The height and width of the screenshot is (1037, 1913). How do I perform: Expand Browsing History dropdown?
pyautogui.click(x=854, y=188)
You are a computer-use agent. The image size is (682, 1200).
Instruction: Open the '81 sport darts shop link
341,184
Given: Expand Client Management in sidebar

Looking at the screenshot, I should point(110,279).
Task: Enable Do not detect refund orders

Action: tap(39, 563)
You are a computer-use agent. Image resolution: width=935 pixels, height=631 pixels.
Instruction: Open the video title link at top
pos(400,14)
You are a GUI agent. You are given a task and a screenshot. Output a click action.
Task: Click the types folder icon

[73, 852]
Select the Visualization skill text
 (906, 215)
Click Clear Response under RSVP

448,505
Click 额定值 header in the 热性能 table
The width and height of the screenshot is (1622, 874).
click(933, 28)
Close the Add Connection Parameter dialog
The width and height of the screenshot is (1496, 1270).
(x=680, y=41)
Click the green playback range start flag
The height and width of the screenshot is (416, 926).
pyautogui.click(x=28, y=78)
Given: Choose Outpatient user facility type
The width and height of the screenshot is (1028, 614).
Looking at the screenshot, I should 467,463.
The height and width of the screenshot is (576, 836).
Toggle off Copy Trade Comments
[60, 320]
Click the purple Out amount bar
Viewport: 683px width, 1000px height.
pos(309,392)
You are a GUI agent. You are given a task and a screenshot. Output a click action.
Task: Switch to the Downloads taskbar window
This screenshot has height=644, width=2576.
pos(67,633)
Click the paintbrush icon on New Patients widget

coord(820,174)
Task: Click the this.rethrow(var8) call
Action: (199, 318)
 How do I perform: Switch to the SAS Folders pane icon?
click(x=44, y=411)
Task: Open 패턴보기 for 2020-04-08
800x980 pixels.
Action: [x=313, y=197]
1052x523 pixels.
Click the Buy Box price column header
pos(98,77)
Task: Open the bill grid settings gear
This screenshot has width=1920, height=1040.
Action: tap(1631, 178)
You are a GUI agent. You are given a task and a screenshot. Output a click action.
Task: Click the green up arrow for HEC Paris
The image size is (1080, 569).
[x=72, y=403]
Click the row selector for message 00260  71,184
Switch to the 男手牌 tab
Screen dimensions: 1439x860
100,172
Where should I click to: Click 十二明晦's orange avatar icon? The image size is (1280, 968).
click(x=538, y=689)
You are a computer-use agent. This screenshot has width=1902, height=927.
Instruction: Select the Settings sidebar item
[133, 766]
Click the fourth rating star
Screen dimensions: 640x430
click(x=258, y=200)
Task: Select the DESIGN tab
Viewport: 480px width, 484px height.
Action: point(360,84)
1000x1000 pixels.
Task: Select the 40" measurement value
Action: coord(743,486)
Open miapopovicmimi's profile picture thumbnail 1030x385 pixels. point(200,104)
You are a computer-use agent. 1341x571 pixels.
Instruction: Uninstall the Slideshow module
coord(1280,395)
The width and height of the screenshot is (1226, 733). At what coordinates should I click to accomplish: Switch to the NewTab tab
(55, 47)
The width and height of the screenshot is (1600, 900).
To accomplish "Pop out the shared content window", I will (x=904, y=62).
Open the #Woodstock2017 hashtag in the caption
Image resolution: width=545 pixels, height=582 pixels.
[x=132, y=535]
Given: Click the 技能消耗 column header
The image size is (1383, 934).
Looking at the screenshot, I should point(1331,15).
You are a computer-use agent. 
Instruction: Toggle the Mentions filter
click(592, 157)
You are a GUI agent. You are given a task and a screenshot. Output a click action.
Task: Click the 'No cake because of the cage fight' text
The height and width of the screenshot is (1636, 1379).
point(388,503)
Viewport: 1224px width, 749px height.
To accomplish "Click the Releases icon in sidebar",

○ ○ ○ ○ ○ ○ ○

* Exercise brief *
From the data above, extract every line in its exact form.

* The completed task *
The height and width of the screenshot is (1037, 1913). How do I perform: Expand Browsing History dropdown?
pyautogui.click(x=854, y=188)
You are a computer-use agent. The image size is (682, 1200).
Instruction: Open the '81 sport darts shop link
341,184
Given: Expand Client Management in sidebar

Looking at the screenshot, I should point(110,279).
Task: Enable Do not detect refund orders

Action: tap(39, 563)
You are a computer-use agent. Image resolution: width=935 pixels, height=631 pixels.
Instruction: Open the video title link at top
pos(400,14)
You are a GUI agent. You are given a task and a screenshot. Output a click action.
Task: Click the types folder icon

[73, 852]
Select the Visualization skill text
 (906, 215)
Click Clear Response under RSVP

448,505
Click 额定值 header in the 热性能 table
The width and height of the screenshot is (1622, 874).
click(933, 28)
Close the Add Connection Parameter dialog
The width and height of the screenshot is (1496, 1270).
(x=680, y=41)
Click the green playback range start flag
The height and width of the screenshot is (416, 926).
pyautogui.click(x=28, y=78)
Given: Choose Outpatient user facility type
The width and height of the screenshot is (1028, 614).
Looking at the screenshot, I should 467,463.
The height and width of the screenshot is (576, 836).
Toggle off Copy Trade Comments
[60, 320]
Click the purple Out amount bar
Viewport: 683px width, 1000px height.
pos(309,392)
You are a GUI agent. You are given a task and a screenshot. Output a click action.
Task: Switch to the Downloads taskbar window
This screenshot has height=644, width=2576.
pos(67,633)
Click the paintbrush icon on New Patients widget

coord(820,174)
Task: Click the this.rethrow(var8) call
Action: (199, 318)
 How do I perform: Switch to the SAS Folders pane icon?
click(x=44, y=411)
Task: Open 패턴보기 for 2020-04-08
800x980 pixels.
Action: [x=313, y=197]
1052x523 pixels.
Click the Buy Box price column header
pos(98,77)
Task: Open the bill grid settings gear
This screenshot has width=1920, height=1040.
Action: tap(1631, 178)
You are a GUI agent. You are given a task and a screenshot. Output a click action.
Task: Click the green up arrow for HEC Paris
The image size is (1080, 569).
[x=72, y=403]
Click the row selector for message 00260  71,184
Switch to the 男手牌 tab
Screen dimensions: 1439x860
100,172
Where should I click to: Click 十二明晦's orange avatar icon? The image size is (1280, 968).
click(x=538, y=689)
You are a computer-use agent. This screenshot has width=1902, height=927.
Instruction: Select the Settings sidebar item
[133, 766]
Click the fourth rating star
Screen dimensions: 640x430
click(x=258, y=200)
Task: Select the DESIGN tab
Viewport: 480px width, 484px height.
Action: point(360,84)
1000x1000 pixels.
Task: Select the 40" measurement value
Action: coord(743,486)
Open miapopovicmimi's profile picture thumbnail 1030x385 pixels. point(200,104)
You are a computer-use agent. 1341x571 pixels.
Instruction: Uninstall the Slideshow module
coord(1280,395)
The width and height of the screenshot is (1226, 733). At what coordinates should I click to accomplish: Switch to the NewTab tab
(55, 47)
The width and height of the screenshot is (1600, 900).
To accomplish "Pop out the shared content window", I will (x=904, y=62).
Open the #Woodstock2017 hashtag in the caption
Image resolution: width=545 pixels, height=582 pixels.
[x=132, y=535]
Given: Click the 技能消耗 column header
The image size is (1383, 934).
Looking at the screenshot, I should point(1331,15).
You are a computer-use agent. 
Instruction: Toggle the Mentions filter
click(592, 157)
You are a GUI agent. You are given a task and a screenshot. Output a click action.
Task: Click the 'No cake because of the cage fight' text
The height and width of the screenshot is (1636, 1379).
point(388,503)
Viewport: 1224px width, 749px height.
To accomplish "Click the Releases icon in sidebar",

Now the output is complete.